Lo que debe quedar en claro después de esta disquisición es algo muy breve y sencillo; que
toda lengua se diversifica en variantes denominadas dialectos y que estos pueden ser tanto de orden
geográfico como social (Garvin y Lastra 1974).
En el proceso histórico de constitución de los Estados, una determinada lengua, que es por
lo común la del sector que adquiere hegemonía y se impone políticamente sobre varias regiones y
otras lenguas o dialectos, se convierte por estos factores extralingüísticos en la lengua de mayor
prestigio y acaba, por fin, imponiéndose como lengua oficial. Ese reconocimiento puede o no
figurar en un texto constitucional o legal, pero significa mucho más que eso. Implica que las
actividades reguladoras del Estado se efectúan a través del vehículo lingüístico privilegiado. La
lengua oficial será, entonces, aquella reconocida por el Estado como forma de comunicación
habitual y legal para todos los trámites usuales en la vida ciudadana: desde la inscripción en el
registro civil hasta las argumentaciones del proceso judicial. En países de gran homogeneidad o de
definida superordenación, la lengua oficial es única. En países que emergen de un proceso de
colonización, la lengua oficial comúnmente ha sido la impuesta por el colonizador. Por contraste,
las llamadas lenguas aborígenes o vernaculares han sido las propias de las poblaciones nativas, que
pre-existían a la iniciación del dominio foráneo. En la zona andina, por ejemplo, el castellano ha
sido el idioma oficial que se superponía al quechua, al aimara y las lenguas amazónicas que son las
de origen prehispánico (Ugarte Chamorro 1961:101-125).

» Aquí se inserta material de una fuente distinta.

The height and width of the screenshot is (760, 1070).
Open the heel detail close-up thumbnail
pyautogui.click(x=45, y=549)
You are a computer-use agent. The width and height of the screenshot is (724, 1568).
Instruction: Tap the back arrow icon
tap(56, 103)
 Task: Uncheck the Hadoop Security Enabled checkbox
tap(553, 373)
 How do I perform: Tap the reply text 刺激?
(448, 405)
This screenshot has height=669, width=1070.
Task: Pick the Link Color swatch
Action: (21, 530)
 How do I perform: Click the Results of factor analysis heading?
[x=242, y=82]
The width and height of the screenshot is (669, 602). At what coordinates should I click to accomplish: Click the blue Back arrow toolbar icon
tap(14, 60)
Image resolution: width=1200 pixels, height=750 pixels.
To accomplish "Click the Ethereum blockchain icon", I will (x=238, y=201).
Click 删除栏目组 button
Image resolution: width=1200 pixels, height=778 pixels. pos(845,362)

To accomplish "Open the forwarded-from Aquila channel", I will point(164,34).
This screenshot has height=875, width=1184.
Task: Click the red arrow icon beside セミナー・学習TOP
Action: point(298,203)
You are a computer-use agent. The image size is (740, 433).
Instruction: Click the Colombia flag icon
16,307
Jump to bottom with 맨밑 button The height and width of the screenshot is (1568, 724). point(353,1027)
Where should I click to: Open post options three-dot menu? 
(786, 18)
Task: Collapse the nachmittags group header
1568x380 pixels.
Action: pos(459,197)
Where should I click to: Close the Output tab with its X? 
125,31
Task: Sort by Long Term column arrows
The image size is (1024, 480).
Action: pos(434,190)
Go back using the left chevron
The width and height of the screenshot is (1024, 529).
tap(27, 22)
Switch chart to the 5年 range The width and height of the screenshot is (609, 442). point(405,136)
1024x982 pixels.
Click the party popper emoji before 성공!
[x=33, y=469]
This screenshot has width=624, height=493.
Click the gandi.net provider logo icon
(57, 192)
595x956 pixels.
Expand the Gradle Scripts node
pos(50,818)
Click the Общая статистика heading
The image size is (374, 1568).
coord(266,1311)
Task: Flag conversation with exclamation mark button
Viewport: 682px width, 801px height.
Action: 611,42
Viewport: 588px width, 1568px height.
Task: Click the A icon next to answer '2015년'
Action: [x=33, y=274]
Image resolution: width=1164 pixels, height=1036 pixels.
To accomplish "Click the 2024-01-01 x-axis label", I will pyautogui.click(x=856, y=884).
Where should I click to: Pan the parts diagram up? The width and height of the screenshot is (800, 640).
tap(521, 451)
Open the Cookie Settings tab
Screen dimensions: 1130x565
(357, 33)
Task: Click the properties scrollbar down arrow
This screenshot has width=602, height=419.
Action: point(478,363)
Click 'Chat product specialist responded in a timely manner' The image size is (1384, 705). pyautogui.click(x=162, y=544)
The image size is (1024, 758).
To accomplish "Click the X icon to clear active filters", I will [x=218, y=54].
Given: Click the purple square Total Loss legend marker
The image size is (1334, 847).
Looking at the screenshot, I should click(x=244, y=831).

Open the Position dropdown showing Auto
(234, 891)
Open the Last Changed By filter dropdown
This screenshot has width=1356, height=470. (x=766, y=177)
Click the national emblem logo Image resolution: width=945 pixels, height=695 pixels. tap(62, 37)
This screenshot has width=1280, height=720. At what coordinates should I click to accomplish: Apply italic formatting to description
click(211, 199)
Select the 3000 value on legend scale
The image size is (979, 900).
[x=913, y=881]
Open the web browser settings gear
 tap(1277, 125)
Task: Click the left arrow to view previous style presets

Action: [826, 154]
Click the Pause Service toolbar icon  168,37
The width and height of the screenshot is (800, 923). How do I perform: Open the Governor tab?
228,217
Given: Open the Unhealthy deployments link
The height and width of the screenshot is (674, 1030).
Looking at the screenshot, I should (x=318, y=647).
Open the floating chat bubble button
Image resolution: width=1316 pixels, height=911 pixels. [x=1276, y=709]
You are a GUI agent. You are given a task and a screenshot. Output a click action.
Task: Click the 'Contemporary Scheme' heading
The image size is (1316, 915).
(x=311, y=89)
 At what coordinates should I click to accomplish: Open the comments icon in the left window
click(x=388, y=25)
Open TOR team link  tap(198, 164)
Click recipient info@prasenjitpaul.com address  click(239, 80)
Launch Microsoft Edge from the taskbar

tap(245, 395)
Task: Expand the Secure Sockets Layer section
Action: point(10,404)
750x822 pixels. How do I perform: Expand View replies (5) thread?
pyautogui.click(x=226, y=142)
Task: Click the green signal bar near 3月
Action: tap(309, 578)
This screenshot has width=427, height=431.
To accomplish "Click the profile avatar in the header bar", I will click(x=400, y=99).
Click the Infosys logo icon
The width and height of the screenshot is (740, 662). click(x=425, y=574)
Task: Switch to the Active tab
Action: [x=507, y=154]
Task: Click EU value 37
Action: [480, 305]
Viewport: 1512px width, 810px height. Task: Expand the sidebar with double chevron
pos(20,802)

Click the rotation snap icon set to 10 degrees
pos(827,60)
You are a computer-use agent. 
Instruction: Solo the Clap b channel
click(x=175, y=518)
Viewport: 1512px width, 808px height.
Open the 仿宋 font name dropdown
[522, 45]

En algunas regiones, de las que podríamos tomar como referencia el Paraguay, ocurre que
la lengua vernacular o nativa es la más generalizada (más del 90%), mientras que los hablantes de
español apenas superan el 50% de la población (Rubin 1974). En casos como este se suele hablar de
una lengua nacional, el guaraní, frente a una oficial que es el castellano. Pero pese a su difusión y al
extenso e intenso uso informal del guaraní, el castellano retiene los privilegios de la lengua oficial,
o sea el ser vehículo de la administración del Estado y de la enseñanza formal en la escuela. En
resumen, el status de lengua oficial, vernácula o nacional corresponde a una suerte de rango de usos
y de reconocimiento social frente al empleo y roles del instrumento lingüístico. Ello, no obstante, y
desde un punto de vista que es propio de las ciencias del lenguaje, tanto la vernácula, la oficial
como la nacional son sistemas de comunicación que funcionan de manera semejante.
Intrínsecamente, o sea pensando en la funcionalidad del sistema lingüístico, no puede decirse que
una lengua sea mejor ni peor que otra; todas habilitan al hablante para la comunicación en los
contextos en que suelen ser usadas por la comunidad que interactúa a través de ellas. Pero, en
términos sociales, como ya hemos anticipado y examinaremos más adelante, no todas gozan del
mismo rango comunicativo ni satisfacen las mismas funciones.